End‐of‐life care at home and in residential home. Syringe driver management. Care at time of death, verification of death and support for family and friends.
Intravenous medication administration. Care of central lines and cannula. Chemotherapy disconnection.
Care of patients living with dementia in their own home and in residential care.
Lone working, autonomous practice and insight into safety awareness in the community.
Teaching professional carers specific tasks under a shared care protocol.
Box 5.2 Members of the multidisciplinary team that students may meet or work with during their community placement.
General practitioners
Practice nurses
Community physiotherapists
Community occupational therapists
Community psychiatric nurses
Podiatrists
Practice managers
Community matrons
Specialist nurses (e.g. respiratory, cardiac rehabilitation, heart failure, Parkinsons)
Community hospice nurses
Health visitors
School nurses
Community midwives
In recent years there has been a shift from care in hospital to more care being provided in the community, a move emphasised in the NHS Long Term Plan. In view of this, schools of nursing have had to adapt their teaching programmes so that students are prepared for this transition. Within the last few years, community placements have changed so that students can experience community nursing in all 3 years of their training.
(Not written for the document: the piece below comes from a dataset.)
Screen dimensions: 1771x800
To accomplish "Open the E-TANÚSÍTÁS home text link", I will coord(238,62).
Each learning establishment will have a different programme based on the fundamentals set down by the Nursing and Midwifery Council and each placement will differ in experience as community nursing is so diverse; however, the basic principles remain.
Year 1 placement
Year 1 focuses on the fundamental basics of nursing, all of which should be achievable in the community (Box 5.1). For some students, it will be their very first placement so they will need extra support. Up to 50% of this placement will be spent with their workplace mentor and the remaining time will be with other team members and working with other professionals in the multidisciplinary team (Box 5.2). They will be introduced to the everyday working of a community nursing team and experience the basics of community care. The mentor will introduce some of the key aspects of nursing during this placement.
The first action when working with the student will be to set out learning objectives. These will be a combination of both the fundamentals of nursing below and clinical tasks and skills.
Fundamentals of nursing
Reflection: Students will be expected to complete many reflective pieces during their training. This will be introduced from the beginning of their course and they will be expected to complete at least one reflection during each community placement.
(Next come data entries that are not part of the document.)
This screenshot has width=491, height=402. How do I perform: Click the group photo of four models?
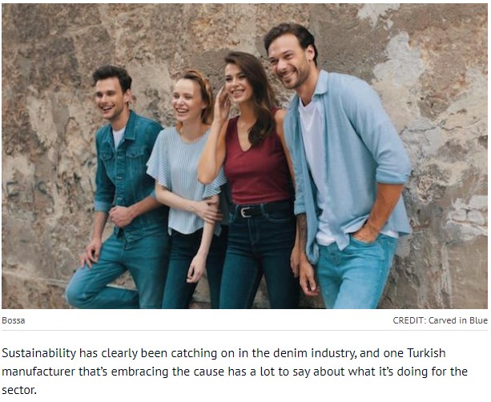tap(244, 156)
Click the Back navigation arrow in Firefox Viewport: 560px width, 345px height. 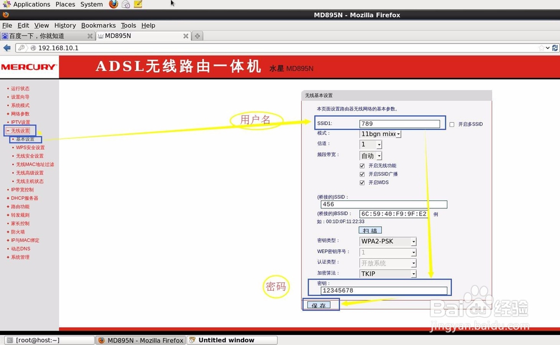pyautogui.click(x=6, y=48)
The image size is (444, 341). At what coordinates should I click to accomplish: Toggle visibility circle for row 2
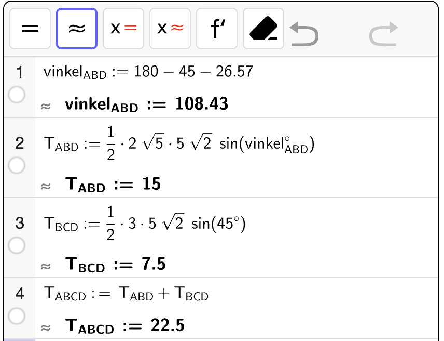[x=17, y=165]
Portfolio: All nurses in training will be expected to complete a portfolio. Evidence from community placement must be collected, referenced and included in this.
Multidisciplinary working: There are opportunities to work with multidisciplinary teams working in the community. The student will learn how shared care is provided in order to maximise a high standard of patient care.
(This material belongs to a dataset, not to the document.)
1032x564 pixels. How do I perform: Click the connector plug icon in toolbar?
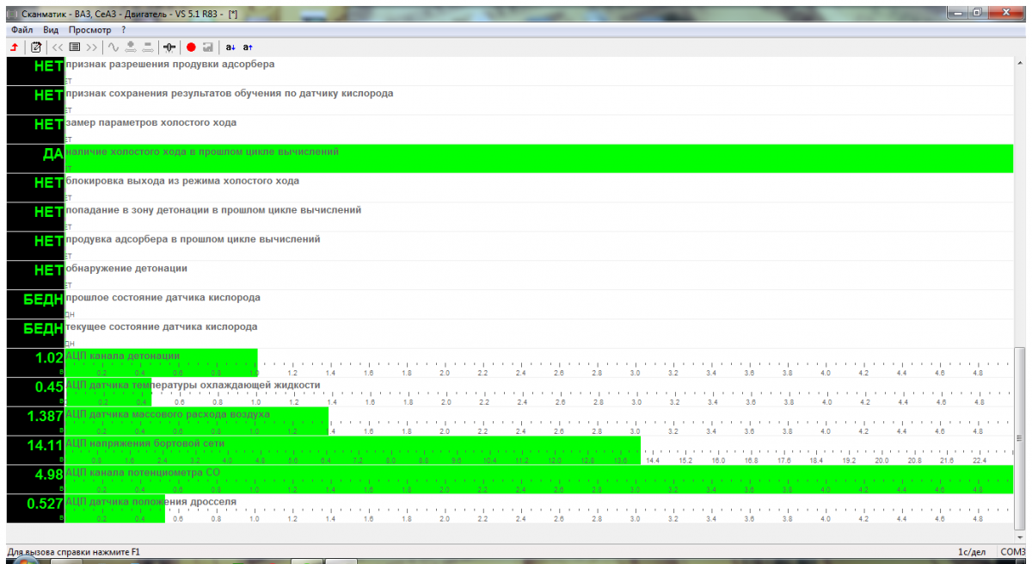[x=169, y=46]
Record keeping: Meeting patients who have numerous sets of notes can be confusing. Most electronic NHS records should soon be within the same set of case notes. However, care agencies will always keep separate documentation.
Experience the patient‐centred care approach
The student will practice assessments, complete medicine charts and care plans under supervision, and identify how this information is shared with other disciplines.
Challenging situations
The student may encounter difficult family dynamics, which can be heightened in times of illness and at the end of life, and will also visit home environments that are between the two extremes of poverty and wealth. The student must learn to be tolerant and non‐judgemental. The student will experience the dynamic of being a guest in someone’s home. They will also understand the role of a family carer and the importance they have on a patient’s wellbeing and ability to remain at home. Students will practise how to raise a vulnerable adult alert with social services. Students must be made aware of the lone working policy.
Communication
Effective communication, verbal and non‐verbal, will be explained and used. The student will learn effective responses to telephone enquiries, triage and information sharing, and maintain confidentiality especially in families when a patient does not want to share information with loved ones or in a shared office. They will experience many issues regarding language barriers and learn strategies to manage this. They will be involved in constructive feedback to other agencies involved.
Incident management
The student will experience the need for infection prevention in patients’ homes that may not be hygienically clean. They will need to learn to identify potential risks and discuss them with families, and may need to work in areas that have manual handling problems such as low beds, cramped environments, and poor lighting. The student will learn to recognise problems that could arise if it was necessary to perform resuscitation in the community without complex equipment and often in confined places.
Health promotion
The student will learn to give advice about diet, nutrition and hydration, discuss weight management and healthy eating. They will learn about tools used to monitor wellbeing, clinical waste collection and pressure damage prevention.
Year 2
When students undertake a second year placement, the emphasis is to enhance and reaffirm all the knowledge they have gained from their first year placement and identify areas of care that may not have been undertaken in that placement. It will introduce them to more complex skills.
Year 3
In the third year, students will undertake a management placement and will be assigned a small caseload of their own. This gives them the opportunity to consolidate what they have previously learnt and to lead patient care as a named nurse. They will develop their triage skills and learn how to be a coordinator, leading allocation of patients and handover. They will be given more complex care roles and more in‐depth assessments. It will establish them as autonomous practitioners and part of a team. It will support them into being effective leaders, learning the aspects of good leadership and how to positively respond to change. They will be expected to have an in‐depth knowledge around drivers for change and government directives for care in the community.